SAURON: Leveraging Semantically Similar Utterances to Enhance Writing Style Embedding Models
Summary
This thesis investigates the potential for enhancing transformer-based models, widely used in Natural Language Processing (NLP), for the task of writing style representation. I propose a novel approach wherein a RoBERTa model (Liu et al., 2019) is trained on the Contrastive Authorship Verification (CAV) task using semantically similar utterances. These are pairs of utterances that encapsulate the same semantic information but differ in their stylistic expression. This methodology encourages the model to concentrate more on style rather than content, fostering a more discerning representation of stylistic nuances. The training data comprised a broad array of conversations from the online platform Reddit, providing a wide representation of authorship and topics.

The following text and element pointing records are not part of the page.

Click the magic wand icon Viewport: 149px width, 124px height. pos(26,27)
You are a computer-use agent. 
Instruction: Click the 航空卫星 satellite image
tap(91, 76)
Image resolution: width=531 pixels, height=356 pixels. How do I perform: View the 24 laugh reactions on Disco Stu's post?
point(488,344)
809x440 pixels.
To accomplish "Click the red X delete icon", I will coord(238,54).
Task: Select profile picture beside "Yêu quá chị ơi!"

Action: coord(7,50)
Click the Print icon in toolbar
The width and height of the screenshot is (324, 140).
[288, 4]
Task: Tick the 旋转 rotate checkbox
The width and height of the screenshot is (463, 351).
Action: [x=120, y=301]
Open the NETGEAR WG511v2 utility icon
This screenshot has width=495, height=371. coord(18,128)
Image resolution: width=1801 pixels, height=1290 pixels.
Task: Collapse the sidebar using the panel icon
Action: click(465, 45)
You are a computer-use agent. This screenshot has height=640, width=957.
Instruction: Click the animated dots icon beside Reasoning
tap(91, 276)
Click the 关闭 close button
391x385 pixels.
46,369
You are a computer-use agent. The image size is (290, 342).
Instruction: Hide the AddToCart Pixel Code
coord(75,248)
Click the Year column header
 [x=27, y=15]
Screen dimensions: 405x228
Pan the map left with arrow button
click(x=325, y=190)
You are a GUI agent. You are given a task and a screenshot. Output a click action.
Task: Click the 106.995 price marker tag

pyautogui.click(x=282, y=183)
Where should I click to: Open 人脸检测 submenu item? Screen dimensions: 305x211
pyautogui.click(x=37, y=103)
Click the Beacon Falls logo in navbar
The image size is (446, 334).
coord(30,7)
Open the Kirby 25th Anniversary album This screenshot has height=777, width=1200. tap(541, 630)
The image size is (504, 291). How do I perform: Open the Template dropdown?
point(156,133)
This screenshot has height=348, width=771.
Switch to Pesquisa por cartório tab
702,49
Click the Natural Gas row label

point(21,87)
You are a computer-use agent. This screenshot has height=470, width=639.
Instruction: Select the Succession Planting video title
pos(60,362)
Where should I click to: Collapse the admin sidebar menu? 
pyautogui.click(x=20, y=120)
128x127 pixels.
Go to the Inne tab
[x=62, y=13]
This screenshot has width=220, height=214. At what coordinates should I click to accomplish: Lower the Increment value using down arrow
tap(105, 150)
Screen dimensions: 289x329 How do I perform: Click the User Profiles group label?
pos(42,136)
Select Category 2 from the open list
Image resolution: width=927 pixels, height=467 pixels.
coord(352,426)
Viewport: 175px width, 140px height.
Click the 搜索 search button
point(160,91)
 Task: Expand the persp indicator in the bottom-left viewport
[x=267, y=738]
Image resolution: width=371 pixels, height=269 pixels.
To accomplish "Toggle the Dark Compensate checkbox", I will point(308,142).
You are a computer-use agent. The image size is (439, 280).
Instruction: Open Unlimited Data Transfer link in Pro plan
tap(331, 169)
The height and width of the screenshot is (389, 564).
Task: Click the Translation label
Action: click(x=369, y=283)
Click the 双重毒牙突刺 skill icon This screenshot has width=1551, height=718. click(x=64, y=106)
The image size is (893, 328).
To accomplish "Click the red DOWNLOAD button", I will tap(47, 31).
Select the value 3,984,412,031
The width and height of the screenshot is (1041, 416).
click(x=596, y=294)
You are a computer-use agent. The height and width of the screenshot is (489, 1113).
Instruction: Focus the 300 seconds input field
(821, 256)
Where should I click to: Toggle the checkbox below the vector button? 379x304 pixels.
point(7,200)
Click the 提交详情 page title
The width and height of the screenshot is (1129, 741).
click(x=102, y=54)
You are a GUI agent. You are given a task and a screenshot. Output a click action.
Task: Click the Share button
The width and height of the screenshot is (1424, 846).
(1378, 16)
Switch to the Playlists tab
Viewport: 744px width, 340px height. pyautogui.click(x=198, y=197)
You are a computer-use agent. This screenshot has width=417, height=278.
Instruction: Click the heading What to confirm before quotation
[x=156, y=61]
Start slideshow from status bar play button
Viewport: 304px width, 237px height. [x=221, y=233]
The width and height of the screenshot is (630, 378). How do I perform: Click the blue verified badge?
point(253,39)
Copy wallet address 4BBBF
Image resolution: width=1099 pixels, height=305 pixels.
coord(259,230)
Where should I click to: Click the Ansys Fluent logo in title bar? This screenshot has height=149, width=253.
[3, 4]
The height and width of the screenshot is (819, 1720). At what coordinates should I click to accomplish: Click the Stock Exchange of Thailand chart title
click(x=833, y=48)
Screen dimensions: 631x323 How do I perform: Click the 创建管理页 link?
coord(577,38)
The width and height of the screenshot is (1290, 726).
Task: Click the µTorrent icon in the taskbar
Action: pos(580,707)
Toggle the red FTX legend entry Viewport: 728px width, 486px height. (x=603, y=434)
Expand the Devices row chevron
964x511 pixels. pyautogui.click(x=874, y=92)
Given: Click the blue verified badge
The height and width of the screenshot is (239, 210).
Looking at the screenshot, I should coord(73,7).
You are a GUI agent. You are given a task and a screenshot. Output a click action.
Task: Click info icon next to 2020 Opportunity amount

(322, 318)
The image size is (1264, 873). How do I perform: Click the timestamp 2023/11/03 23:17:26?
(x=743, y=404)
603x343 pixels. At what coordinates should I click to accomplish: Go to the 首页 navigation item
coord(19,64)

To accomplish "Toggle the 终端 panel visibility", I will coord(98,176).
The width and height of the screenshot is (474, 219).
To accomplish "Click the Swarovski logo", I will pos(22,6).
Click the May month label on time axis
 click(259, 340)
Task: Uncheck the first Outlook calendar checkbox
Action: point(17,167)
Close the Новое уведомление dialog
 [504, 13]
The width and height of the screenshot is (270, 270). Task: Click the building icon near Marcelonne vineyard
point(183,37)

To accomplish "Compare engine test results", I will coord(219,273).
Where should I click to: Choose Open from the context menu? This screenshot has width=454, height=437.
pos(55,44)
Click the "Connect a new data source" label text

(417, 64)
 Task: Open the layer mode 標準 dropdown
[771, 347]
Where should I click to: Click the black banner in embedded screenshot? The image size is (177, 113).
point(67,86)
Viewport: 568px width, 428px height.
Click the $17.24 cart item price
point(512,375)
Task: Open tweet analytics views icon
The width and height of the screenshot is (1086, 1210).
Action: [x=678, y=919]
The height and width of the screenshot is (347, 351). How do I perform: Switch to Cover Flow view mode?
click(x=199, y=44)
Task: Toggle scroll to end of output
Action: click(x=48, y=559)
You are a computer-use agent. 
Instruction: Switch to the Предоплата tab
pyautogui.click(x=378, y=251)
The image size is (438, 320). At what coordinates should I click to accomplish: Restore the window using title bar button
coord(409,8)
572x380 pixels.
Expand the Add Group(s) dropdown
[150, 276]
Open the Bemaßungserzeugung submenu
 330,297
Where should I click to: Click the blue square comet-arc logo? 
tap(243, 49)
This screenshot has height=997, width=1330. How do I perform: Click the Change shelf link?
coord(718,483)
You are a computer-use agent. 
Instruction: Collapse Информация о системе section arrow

To assess the performance of the models, the STyle EvaLuation (STEL) framework (Wegmann and Nguyen, 2021) was utilized. The results of the STEL evaluation helped ascertain the models’ ability to accurately capture writing style and delineate the impact
of introducing semantically similar pairings. While incorporating semantically similar utterances greatly improved performance
over models without any form of content control, it was discovered that relying solely on semantically similar utterances was not the most efficient approach. Instead, the findings suggested that a combination of this technique with conversation-based sampling of examples could further enhance the models’ performance. Additionally, the research underlined various effective strategies for preparing input data, such as maintaining diversity in authorship and topics.
The final model, coined as the SAURON (Stylistic AUthorship RepresentatiON) model, considerably improved upon previous iterations. This advancement contributes to the advancement of style-content disentanglement tasks and paves the way for more nuanced and robust style representations.